Orang Rimba kini hidup di tanah-tanah sisa nan sempit. Tanah sisa yang dalam masyarakat di kenal dengan Tanah R, tanah restan. Tanah R merupakan tanah sisa diujung kawasan transmigrasi. Sebagian Orang Rimba seperti di Sialang dan Pauh Menang di bangunkan pemukiman oleh kementrian sosial di tanah R ini. Pembangunan kebun kelapa sawit yang masif di wilayah hidup Orang Rimba telah menjadikan mereka kehilangan akses terhadap hutan, tiada lahan usaha, tidak punya kebun, tidak punya ladang. Hidup menggantung pada belas kasih alam yang kian menipis dan kemurahan hati sesekali dari dunia luar yang jarang peduli.

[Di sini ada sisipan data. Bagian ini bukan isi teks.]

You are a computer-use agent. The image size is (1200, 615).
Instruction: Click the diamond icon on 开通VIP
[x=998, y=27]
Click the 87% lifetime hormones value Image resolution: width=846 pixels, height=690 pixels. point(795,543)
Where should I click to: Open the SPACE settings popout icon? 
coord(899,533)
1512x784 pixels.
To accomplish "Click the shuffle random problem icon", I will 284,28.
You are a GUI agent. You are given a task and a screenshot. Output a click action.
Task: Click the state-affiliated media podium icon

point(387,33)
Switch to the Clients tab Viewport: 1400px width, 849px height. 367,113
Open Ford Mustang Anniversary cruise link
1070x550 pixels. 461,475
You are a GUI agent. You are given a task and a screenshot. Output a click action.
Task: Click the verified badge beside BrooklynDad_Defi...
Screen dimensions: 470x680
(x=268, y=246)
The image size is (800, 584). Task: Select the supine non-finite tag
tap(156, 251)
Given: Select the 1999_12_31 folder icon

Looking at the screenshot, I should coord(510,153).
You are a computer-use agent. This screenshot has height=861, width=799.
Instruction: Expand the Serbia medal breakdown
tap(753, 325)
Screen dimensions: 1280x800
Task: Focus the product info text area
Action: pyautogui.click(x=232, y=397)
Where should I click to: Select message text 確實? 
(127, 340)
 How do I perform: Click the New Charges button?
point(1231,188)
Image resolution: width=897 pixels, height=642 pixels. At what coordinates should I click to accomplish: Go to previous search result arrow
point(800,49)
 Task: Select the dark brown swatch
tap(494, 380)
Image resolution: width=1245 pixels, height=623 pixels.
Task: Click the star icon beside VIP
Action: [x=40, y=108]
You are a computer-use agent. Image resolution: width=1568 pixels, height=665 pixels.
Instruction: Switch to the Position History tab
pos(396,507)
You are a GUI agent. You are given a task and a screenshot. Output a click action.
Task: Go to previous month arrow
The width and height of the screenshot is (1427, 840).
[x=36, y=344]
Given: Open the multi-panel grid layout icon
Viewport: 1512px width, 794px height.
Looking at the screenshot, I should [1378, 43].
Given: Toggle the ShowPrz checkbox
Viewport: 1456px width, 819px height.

“Kami ingin hidup bisa mencukupi kehidupan kami, kami pengakuan dan keadilan. Kami butuh tempat hidup dan sumber kehidupan, jati diri, dan keberlanjutan budaya,” kata Tumenggung Ngilo, Orang Rimba di Pauh menang yang juga sepupu dari Pelajang yang baru dikubur.

Banyak kelompok Orang Rimba menghadapi krisis kehidupan yang kian mengkhawatirkan. Kehilangan hutan sebagai ruang hidup utama mereka, Orang Rimba kini hidup tanpa sumber makanan yang layak, tanpa hewan buruan, dan tanpa hasil hutan bukan kayu yang dulu menopang kehidupan mereka secara mandiri. Seperti memakan monyet, itu bukan lumrah di kalangan Orang Rimba. Monyet bukanlah pilihan untuk di makan kecuali ketika masuk masa peceklik. Bisa disebutkan monyet berada di pilihan terakhir dalam pemilihan lauk Orang Rimba.

Dalam kondisi terdesak dan kelaparan, sebagian Orang Rimba terpaksa mengambil brondolan dari areal perkebunan sawit  yang kini menggantikan hutan mereka.